I've come to the conclusion that some rats are just whiners, and will always protest at being picked up. I haven't been able to get my squeaker to lessen at all when picked up, despite mountains of treats, etc.

And, coincidentally, he's also the one who likes attention and petting the most. Weirdo.


----------



## Destrega2002 (May 10, 2007)

Well the one that doesnt like getting picked up will actually shift is body weight lower so I have a harder time picking him up... seriously! I think rats know about shifting body weight, he gets a lot more slippery when he does. And he grabs something to stay down he is a punk.


----------



## ratvocate (May 15, 2007)

I found out this morning that my girl Sweety is a whiner. When I have the cage open and she starts to climb out, I pick her up to put her back and she squeeks everytime. I thought it was funny. I would say "no" and grab her and she would give me a really cute "squeek". Now if that starts coming along with a bite, I will just bum out. Hope she doesnt get nippy.


----------



## Destrega2002 (May 10, 2007)

Mine hasn't gotten to that point yet, but he has given me looks like he would if he knew he could get away with it.


----------



## kkdepp (May 22, 2007)

My rat sometimes when I pick him up but that is usually only when he doesn't know I'm going to pick him up. He doesn't squeak when I rub his head first so he knows I'm there. But sometimes he sqeaks for no reason.
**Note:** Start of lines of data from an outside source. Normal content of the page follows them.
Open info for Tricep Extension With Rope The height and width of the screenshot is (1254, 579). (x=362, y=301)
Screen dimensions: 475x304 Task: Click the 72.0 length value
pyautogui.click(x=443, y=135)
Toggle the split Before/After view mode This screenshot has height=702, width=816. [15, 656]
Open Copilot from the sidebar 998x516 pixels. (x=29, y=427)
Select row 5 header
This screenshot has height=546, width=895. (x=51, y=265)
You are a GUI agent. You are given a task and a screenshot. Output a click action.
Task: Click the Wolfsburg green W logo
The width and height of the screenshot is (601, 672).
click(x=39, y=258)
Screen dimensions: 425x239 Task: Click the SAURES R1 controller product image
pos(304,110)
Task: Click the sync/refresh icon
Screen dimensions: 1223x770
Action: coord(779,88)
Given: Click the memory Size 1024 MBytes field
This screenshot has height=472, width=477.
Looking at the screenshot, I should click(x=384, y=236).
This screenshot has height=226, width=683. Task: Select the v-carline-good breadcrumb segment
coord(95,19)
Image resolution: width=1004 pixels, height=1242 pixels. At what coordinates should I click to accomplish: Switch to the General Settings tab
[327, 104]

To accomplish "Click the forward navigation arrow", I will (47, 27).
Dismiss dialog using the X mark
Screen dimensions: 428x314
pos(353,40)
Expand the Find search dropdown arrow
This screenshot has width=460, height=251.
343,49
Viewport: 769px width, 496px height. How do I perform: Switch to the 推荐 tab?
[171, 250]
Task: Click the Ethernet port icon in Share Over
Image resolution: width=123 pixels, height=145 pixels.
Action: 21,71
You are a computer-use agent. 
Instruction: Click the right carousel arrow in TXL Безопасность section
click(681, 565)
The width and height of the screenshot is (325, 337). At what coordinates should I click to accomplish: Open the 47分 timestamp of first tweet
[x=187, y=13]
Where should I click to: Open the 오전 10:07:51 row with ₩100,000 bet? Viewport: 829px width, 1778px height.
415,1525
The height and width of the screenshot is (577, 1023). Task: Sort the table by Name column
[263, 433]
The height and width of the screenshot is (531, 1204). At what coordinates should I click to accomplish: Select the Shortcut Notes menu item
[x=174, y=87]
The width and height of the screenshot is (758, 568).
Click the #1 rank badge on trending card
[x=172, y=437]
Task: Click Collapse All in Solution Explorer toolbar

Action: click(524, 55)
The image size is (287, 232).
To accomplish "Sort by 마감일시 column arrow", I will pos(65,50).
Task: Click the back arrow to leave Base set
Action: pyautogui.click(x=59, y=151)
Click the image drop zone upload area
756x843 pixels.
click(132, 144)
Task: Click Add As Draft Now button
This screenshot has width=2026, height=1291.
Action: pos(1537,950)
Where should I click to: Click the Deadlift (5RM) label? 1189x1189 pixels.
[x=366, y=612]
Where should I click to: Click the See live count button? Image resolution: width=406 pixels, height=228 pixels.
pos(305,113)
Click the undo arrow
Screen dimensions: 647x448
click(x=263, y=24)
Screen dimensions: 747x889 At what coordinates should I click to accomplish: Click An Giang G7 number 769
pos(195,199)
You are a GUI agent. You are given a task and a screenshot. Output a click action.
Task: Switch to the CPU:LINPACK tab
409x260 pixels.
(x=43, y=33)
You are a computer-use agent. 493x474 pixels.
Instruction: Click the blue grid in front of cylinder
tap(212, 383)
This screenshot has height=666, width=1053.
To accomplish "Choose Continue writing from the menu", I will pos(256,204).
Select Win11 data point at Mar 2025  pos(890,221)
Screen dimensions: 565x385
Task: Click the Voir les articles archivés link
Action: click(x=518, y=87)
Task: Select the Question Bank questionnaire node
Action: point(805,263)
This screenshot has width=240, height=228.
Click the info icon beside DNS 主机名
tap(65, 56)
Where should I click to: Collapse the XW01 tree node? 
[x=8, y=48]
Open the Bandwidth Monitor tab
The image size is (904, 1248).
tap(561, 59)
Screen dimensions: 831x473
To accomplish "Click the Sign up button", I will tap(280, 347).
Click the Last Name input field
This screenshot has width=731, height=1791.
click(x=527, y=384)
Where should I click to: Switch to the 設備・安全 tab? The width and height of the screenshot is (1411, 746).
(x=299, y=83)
What is weird is that out of all the rats I know....he is the most social and loves when he gets to come out and hang out on my shoulder or crawl down my shirt when I'm doing somehting. He's a weirdo....but he's my weirdo!


----------



## Forensic (Apr 12, 2007)

Bacardi's my vocal one, but only sometimes.

But he always has the ability to turn into water and slip away... :lol:


----------



## lilspaz68 (Feb 24, 2007)

I have turned around Extreme Squeakers with this method. I'll use my first Extreme Squeaker Soma as my example. She was terrified of being picked up, or even of being bumped by another rat. She would freeze and squeal and it was heart-rending. She was a PEW so I am sure not being able to see as well as the others must've made things so much worse.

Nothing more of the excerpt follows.